学年によって、ここまで明確にチームが分かれていることすら、実は知らなかった。
所属しているチームは、全体として決して人数が多いわけではない。Cチームに至っては10名のみ。そのため、基本的に誰でもベンチには入る。
とはいえ、息子は野球を始めてまだ数か月。練習日を数えても、おそらく30日程度だと思う。……本当に大丈夫なのだろうか、と親は思う。
迎えたこの日の Bチームの試合。
いつものように控えかな、と思っていたら、様子が違う。
まさかと思ったら、先発メンバーに入っている。あとで聞くと、Bチームもこの日は11名しかおらず、ポジションの兼ね合いで 7番・レフトでの出場になったらしい。

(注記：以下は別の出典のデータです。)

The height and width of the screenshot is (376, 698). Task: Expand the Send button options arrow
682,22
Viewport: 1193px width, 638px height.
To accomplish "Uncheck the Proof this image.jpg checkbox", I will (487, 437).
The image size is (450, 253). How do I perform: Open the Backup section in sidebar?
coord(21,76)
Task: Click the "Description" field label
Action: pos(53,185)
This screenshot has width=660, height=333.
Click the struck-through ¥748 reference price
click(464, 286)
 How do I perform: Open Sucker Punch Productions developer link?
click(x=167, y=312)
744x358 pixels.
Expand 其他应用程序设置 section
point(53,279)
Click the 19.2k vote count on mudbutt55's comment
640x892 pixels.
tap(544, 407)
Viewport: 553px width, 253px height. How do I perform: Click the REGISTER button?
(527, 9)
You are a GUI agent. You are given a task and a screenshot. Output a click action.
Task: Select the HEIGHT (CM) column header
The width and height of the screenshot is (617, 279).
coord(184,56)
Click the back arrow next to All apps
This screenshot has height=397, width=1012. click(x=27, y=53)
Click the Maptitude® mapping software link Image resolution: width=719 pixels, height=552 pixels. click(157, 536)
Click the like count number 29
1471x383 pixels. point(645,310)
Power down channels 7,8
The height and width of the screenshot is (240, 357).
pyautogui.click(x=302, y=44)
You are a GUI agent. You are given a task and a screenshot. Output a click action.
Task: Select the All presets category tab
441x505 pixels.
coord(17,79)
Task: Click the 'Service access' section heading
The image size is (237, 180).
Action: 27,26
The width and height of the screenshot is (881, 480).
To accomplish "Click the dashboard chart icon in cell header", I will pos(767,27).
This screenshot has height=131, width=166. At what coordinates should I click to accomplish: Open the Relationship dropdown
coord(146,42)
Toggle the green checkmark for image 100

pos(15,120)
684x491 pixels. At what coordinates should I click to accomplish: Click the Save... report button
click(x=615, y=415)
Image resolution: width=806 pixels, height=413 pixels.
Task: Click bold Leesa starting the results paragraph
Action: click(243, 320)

その前に行われたAチームの試合は、見事なコールド勝ち。
内容も結果も素晴らしい試合だった。
さて、Bチームの試合が始まる。
昨日の初陣と比べると、明らかに様子が違う。
声が出ている。動きも、気合もある。
守備についたときの掛け声、
「さぁ、来ーーーい!」が、かなり大きな声で出ている。
前日は「本当に来たら困る……」と言っていたのに。
成長、なのだろうか。
一度、レフト方向にフライが上がる。
取れるか……と思ったが、グローブ一つ分届かず、落球。
打席では、直前に教わった振り方をきちんと守り、
実にきれいなスイング。

——きれいすぎて、三振。
結果は、この日もコールド負けだった。
ただ、終わったあとの表情が違う。とても、とても、悔しそうだ。
帰り道も、明らかにふてくされている。
理由を聞いてみたら、
「自分のせいで負けた」
「取れなかったし、打てなかった」
と。
もちろん、一人の責任で負ける試合などない。
それでも、そう感じたというのは、素敵だなと思う。
だから、「その悔しさを次につなげていけばいいよ」とだけ返事をした。
2日間よく頑張ったので、近所の肉屋で焼肉用の肉を買った。
私の母の時代からお世話になっている焼肉屋の店主(たぶん同じ人)は、
「大谷を目指せよ」
と言ってくれた。
——できれば、肉をサービスしてほしかったなぁ。。。